» **Try it**
When you find the line with "Task: Click the recolor artwork wheel icon" among the records below, reproduce it and each line after it exactly, ending with the line with "is (348, 213).".

» **Excerpted data**
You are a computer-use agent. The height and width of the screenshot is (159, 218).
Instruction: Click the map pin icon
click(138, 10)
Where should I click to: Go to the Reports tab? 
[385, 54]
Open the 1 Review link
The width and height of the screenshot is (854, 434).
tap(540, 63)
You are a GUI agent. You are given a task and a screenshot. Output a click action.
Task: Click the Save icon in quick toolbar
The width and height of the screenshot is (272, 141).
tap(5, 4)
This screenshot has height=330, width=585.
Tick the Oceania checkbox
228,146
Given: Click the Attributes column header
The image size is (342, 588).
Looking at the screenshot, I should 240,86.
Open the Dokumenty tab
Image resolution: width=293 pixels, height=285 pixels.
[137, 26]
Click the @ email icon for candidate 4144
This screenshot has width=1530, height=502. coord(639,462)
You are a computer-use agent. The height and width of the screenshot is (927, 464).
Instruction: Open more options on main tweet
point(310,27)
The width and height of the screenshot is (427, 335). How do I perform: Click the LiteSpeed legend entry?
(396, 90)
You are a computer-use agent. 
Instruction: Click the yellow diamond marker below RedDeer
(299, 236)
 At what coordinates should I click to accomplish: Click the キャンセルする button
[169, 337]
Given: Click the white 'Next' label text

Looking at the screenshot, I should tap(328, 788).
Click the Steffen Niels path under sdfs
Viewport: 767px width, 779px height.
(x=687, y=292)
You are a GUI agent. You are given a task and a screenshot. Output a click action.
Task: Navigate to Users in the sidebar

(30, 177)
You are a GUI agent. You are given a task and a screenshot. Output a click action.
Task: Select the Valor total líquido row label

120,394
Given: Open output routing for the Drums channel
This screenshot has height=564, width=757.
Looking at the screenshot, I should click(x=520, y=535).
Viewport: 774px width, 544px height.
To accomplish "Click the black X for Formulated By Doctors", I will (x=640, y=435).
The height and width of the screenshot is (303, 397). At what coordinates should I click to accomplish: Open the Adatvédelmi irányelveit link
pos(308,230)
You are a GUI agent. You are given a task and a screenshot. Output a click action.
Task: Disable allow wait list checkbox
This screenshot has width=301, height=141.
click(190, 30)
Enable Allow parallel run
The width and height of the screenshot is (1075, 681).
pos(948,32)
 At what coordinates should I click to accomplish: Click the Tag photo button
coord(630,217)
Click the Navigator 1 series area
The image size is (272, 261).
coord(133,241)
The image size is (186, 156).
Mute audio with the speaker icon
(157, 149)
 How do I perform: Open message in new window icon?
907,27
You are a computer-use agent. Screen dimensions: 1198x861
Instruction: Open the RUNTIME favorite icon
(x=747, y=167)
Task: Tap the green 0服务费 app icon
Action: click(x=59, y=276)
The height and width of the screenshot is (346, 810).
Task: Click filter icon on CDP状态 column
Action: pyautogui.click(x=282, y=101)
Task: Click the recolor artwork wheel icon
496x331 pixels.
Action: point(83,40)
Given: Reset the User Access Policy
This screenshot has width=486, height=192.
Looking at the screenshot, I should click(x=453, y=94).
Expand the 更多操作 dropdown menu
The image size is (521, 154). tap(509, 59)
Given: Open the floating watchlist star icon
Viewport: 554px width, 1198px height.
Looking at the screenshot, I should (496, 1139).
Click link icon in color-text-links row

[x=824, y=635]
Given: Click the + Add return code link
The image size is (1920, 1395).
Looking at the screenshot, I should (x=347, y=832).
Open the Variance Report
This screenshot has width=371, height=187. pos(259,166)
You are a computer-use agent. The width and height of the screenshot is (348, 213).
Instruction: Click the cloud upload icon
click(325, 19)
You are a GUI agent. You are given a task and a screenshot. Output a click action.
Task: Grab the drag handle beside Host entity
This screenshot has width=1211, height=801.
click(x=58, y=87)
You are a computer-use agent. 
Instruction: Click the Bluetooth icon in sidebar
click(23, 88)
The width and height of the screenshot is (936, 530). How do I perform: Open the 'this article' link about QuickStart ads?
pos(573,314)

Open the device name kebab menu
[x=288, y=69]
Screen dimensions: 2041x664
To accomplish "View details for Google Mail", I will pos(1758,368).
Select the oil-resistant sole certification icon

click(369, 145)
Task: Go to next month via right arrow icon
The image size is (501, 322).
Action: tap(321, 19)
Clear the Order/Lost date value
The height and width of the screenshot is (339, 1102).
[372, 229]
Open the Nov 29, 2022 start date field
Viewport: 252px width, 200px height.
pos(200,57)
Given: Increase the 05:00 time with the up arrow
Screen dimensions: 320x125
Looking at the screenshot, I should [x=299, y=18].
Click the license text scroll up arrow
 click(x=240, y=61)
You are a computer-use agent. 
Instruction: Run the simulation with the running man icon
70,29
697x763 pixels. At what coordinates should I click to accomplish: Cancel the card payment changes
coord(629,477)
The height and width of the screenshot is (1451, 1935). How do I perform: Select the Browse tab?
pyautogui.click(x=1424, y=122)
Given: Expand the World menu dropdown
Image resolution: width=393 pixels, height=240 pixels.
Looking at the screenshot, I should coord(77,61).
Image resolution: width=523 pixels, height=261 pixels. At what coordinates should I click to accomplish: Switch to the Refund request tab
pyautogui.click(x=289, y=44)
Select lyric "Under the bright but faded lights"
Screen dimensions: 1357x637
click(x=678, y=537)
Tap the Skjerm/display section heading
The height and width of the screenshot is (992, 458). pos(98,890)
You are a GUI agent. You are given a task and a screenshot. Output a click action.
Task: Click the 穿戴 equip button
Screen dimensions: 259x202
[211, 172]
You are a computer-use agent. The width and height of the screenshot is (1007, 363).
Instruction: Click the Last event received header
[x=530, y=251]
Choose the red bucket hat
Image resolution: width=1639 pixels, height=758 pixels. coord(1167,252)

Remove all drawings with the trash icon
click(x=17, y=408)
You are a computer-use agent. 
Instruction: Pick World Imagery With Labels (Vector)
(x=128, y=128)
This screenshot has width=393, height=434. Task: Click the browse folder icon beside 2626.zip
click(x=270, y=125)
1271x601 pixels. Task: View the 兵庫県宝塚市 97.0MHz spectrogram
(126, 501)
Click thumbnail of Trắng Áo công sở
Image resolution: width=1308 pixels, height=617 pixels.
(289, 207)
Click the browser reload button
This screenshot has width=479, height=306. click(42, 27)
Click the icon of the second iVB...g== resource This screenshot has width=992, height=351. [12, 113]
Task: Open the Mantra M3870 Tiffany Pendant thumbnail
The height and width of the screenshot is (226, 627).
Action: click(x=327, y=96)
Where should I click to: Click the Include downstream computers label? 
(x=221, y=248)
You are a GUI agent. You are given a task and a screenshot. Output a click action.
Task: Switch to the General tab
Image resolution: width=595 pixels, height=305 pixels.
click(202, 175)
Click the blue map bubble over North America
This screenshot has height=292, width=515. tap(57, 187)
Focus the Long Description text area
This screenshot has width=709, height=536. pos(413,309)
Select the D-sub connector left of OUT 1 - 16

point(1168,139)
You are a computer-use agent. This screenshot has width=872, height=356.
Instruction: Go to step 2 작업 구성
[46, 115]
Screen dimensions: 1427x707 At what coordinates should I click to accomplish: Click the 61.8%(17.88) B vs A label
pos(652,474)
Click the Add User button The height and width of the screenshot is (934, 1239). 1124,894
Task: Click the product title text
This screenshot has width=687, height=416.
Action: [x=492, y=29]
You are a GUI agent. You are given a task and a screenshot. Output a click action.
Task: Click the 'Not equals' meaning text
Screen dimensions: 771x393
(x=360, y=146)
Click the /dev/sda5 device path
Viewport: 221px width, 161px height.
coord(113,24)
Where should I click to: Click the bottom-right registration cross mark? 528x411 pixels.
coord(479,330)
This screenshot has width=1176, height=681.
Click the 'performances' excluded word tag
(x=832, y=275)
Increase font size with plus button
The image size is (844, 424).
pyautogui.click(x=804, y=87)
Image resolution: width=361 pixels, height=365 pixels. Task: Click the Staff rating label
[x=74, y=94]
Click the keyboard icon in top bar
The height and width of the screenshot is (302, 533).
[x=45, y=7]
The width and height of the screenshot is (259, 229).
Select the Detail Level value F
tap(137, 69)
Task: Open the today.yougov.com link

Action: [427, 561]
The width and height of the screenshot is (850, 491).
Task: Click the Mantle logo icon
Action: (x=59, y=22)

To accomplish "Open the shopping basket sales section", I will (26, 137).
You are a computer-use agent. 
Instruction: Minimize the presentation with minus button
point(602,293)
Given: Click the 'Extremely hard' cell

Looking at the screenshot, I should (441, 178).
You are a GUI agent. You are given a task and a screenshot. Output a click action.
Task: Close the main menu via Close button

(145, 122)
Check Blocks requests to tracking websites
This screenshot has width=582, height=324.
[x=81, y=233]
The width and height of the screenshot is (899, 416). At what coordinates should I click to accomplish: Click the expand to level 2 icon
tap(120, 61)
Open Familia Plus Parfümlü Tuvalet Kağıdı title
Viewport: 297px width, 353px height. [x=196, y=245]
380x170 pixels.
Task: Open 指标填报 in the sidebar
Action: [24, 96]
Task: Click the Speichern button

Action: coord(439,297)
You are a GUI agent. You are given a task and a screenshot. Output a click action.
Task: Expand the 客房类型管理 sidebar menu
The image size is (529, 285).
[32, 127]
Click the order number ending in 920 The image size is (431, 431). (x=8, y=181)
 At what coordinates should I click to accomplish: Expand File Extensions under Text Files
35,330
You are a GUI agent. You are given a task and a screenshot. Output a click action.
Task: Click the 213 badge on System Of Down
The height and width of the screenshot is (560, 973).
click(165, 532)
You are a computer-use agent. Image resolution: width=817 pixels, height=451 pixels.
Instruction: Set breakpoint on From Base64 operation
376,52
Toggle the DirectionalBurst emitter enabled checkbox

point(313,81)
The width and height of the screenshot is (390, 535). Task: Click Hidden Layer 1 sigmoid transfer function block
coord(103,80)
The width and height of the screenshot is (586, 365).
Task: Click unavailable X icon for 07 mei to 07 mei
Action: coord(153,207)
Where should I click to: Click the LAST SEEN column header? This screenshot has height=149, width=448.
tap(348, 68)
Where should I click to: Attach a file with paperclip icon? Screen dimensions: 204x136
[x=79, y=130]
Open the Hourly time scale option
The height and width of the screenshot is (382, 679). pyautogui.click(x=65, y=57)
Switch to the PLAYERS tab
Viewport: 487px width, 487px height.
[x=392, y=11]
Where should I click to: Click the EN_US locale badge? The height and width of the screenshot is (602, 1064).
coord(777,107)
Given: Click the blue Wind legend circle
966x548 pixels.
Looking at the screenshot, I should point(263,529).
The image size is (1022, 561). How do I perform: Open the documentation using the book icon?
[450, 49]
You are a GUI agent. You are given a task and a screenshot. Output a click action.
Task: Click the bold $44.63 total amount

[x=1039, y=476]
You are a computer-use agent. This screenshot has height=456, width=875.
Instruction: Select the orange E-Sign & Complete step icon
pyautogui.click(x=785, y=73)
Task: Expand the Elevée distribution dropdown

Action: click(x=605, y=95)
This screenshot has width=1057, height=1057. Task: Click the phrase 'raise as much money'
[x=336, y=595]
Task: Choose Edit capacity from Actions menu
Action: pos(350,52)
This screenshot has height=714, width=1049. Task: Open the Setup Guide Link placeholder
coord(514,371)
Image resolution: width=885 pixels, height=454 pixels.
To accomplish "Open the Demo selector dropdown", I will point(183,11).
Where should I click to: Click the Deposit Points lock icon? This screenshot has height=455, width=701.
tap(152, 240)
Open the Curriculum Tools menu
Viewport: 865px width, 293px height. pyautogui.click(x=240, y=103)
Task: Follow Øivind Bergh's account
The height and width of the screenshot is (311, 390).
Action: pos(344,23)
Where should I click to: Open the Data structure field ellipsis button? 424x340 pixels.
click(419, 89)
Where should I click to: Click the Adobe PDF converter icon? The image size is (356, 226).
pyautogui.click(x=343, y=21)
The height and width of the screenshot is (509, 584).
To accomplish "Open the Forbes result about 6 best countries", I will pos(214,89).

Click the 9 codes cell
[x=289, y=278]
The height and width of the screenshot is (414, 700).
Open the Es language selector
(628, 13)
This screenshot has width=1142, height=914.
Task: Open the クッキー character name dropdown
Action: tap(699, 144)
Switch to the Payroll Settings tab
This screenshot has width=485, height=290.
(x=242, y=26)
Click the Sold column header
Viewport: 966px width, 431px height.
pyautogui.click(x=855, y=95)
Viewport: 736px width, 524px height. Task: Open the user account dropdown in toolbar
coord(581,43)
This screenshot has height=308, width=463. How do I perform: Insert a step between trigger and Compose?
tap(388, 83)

» **Solution to this problem**
Task: Click the recolor artwork wheel icon
496x331 pixels.
Action: point(83,40)
Given: Reset the User Access Policy
This screenshot has width=486, height=192.
Looking at the screenshot, I should click(x=453, y=94).
Expand the 更多操作 dropdown menu
The image size is (521, 154). tap(509, 59)
Given: Open the floating watchlist star icon
Viewport: 554px width, 1198px height.
Looking at the screenshot, I should (496, 1139).
Click link icon in color-text-links row

[x=824, y=635]
Given: Click the + Add return code link
The image size is (1920, 1395).
Looking at the screenshot, I should (x=347, y=832).
Open the Variance Report
This screenshot has width=371, height=187. pos(259,166)
You are a computer-use agent. The width and height of the screenshot is (348, 213).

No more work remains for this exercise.